=== What you should do ===
Work out how many lines in the entries below contain the string "pixel". Reply with that figure alone.

:::

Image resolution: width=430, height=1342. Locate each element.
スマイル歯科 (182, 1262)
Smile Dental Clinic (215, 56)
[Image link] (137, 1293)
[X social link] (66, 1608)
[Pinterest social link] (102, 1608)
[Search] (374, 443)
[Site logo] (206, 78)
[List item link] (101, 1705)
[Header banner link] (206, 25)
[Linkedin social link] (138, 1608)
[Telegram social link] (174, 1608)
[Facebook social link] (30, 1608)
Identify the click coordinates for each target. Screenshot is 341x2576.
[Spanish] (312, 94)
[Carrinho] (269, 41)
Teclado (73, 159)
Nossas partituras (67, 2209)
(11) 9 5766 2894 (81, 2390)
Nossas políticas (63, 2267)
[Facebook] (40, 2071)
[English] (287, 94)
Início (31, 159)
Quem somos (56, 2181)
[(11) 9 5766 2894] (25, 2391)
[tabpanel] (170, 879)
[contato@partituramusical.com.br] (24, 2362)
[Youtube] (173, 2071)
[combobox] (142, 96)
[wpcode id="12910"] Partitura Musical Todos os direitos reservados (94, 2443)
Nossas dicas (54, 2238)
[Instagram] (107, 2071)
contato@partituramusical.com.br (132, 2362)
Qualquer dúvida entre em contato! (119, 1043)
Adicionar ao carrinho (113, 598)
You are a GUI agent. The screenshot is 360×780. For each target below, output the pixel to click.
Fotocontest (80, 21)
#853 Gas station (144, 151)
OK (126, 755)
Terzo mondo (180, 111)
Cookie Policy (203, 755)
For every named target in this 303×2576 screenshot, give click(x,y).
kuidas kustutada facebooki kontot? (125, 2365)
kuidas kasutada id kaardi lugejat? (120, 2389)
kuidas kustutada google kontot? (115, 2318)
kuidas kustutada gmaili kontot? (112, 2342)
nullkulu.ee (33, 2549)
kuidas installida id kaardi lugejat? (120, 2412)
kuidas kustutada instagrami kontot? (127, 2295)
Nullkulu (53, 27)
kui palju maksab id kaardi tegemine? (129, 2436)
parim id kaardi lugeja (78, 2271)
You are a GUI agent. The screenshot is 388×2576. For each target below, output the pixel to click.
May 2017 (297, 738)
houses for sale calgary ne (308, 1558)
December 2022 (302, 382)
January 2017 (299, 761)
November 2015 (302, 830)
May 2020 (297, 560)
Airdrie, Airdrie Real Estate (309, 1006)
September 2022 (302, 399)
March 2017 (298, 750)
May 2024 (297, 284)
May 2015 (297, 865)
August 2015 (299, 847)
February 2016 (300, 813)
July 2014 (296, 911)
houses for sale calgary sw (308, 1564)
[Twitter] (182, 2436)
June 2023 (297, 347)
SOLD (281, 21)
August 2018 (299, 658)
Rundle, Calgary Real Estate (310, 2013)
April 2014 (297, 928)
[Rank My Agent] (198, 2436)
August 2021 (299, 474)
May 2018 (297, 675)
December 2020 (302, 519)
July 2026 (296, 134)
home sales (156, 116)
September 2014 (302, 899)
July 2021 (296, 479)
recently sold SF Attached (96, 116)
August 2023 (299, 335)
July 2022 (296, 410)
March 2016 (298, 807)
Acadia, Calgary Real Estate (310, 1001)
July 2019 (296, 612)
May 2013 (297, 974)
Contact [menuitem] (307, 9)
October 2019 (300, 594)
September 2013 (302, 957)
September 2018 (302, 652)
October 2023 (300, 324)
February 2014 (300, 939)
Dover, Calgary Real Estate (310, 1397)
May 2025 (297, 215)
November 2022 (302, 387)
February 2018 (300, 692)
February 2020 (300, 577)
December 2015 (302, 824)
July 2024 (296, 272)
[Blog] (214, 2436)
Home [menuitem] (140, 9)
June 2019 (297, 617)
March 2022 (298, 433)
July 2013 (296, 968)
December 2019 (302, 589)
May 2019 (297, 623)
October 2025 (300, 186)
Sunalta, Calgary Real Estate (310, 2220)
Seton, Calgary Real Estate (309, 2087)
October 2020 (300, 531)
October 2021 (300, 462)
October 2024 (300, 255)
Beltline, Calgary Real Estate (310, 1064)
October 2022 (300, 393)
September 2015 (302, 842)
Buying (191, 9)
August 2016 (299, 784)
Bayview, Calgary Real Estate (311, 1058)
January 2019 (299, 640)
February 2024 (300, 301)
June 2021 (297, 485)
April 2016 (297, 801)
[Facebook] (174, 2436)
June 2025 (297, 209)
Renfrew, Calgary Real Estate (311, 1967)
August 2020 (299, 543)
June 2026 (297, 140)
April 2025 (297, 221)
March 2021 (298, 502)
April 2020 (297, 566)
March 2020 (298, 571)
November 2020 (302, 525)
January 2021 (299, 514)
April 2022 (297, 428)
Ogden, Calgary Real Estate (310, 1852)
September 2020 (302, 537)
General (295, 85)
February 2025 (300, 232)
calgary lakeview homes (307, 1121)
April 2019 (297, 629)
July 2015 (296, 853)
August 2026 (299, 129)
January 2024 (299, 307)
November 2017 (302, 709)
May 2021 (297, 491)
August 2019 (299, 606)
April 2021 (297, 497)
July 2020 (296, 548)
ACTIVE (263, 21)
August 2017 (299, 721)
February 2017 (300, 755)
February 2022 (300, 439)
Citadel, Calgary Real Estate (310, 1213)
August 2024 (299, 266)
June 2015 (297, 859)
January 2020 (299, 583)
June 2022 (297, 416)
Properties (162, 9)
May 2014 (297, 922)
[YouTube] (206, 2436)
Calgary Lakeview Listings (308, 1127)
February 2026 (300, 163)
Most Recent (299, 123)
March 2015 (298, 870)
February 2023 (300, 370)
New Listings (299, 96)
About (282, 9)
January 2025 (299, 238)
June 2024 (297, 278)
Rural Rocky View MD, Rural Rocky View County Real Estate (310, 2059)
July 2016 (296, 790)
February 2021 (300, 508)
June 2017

:::

=== Problem solution ===
2